Thursday, September 18, 2008

From the Top - With Feeling!!!

Being pregnant while having an active (very active) toddler is something I did not consider much when planning this pregnancy!
I am felling so much more energetic lately, so that’s the big bonus. But I am still expected to carry Kailey around, get on and off the floor all day, have her jump on me all day long, get on my hands and knees to clean up her lunch that ends up on floor. Not to mention getting her in and out of the car, and let’s not speak about bathing her!
I have to think back to the days where I thought I had it so bad when I worked all day and was pregnant. The fact for me now is – it’s harder to be at home with a toddler and pregnant for sure. The one bonus (and it’s a very big bonus) is if I need to I can nap with her in the afternoon. Something when working all day you can just wish for. So there are benefits.
I hear too from others that it must be so much more relaxing having the second compared to the first. Well no!!!!! I am so much more stressed.

Here are my worries:
• Before I did not know what to expect – now I know exactly what to expect.
• I wondered if I would be sleep deprived – now I know I will be sleep deprived
• I worry about leaving Kailey for 3 days while in the hospital – I have never left her over night. Thank God my Mom is coming to be with her while I am there, but I know I am going to worry like mad.
• I feel like I am being a traitor to Kailey, having to share my love and time
• We have such special mommy time now – How would I be able to give her that when the baby is born.
• And finally – DO I HAVE TO START ALL OVER AGAIN????? Didn’t I just do this?????
Don’t get me wrong I am excited to complete my family with this special little man, but wow it certainly does not come without its own set of issues.

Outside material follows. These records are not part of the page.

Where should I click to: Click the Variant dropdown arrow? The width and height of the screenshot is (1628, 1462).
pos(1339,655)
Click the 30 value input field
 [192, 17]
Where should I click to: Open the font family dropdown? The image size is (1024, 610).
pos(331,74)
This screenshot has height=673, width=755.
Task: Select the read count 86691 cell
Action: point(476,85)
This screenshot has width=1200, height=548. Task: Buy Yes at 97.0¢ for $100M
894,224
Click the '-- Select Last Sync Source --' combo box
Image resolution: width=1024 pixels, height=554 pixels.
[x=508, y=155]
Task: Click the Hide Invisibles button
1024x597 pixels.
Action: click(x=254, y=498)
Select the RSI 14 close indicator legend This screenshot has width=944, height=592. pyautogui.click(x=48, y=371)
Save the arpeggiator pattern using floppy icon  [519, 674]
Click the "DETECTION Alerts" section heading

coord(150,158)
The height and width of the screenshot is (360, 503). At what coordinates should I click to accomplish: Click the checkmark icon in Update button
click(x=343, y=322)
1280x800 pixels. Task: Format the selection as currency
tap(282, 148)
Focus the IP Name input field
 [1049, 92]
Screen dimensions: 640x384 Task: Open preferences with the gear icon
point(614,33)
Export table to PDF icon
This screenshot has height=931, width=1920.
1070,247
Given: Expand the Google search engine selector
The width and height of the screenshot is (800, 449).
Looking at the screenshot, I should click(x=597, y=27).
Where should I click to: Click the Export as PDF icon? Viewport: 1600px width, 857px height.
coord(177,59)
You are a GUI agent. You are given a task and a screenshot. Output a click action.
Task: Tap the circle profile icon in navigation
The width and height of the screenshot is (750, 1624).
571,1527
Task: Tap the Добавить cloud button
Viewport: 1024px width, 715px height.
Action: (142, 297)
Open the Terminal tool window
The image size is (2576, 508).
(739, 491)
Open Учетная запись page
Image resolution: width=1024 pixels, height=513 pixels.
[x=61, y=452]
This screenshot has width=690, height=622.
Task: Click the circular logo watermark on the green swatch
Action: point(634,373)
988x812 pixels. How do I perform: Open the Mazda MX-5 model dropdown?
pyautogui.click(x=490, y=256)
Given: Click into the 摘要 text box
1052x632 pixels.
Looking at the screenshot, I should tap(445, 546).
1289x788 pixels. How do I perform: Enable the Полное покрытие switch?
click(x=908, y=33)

I then look at friends with more than one child and they are all fine, happy and would not change a thing… I guess in 2 months and 2 weeks I will be looking back on this blog and thinking how could I ever have felt this way.

3 comments:

Huse Yo Mama said...

Girl, I can imagine it's so different! I'm going to guess that you are stopping at two kids, but I remember someone telling me once that having a third (and so on) is just "throwing another plate on the table." ha ha

You're going to do GREAT! It's a great thing Margaret will be there, that's for sure. You'll have nothing to worry about. She should be able to come visit you at the hospital, right?

Unknown said...

I can totally relate! My biggest stress is thinking about being away from Aidin while I'm in the hospital. And I sometimes wonder how I will have the energy to keep up with 2 kids, knowing how much energy it takes to keep up with one. But I know I will love every second of it -- as will you.

Anonymous said...

Joanne....

No worries dear, you'll do wonderful... and so you know, those feelings are normal (or hormonal) and will never change....as I'm feeling the same and Lexy will be 10!

We sure miss you all... and can't wait to see you!

Love,
Dawnele, Lexy, Bill, Justice and baby!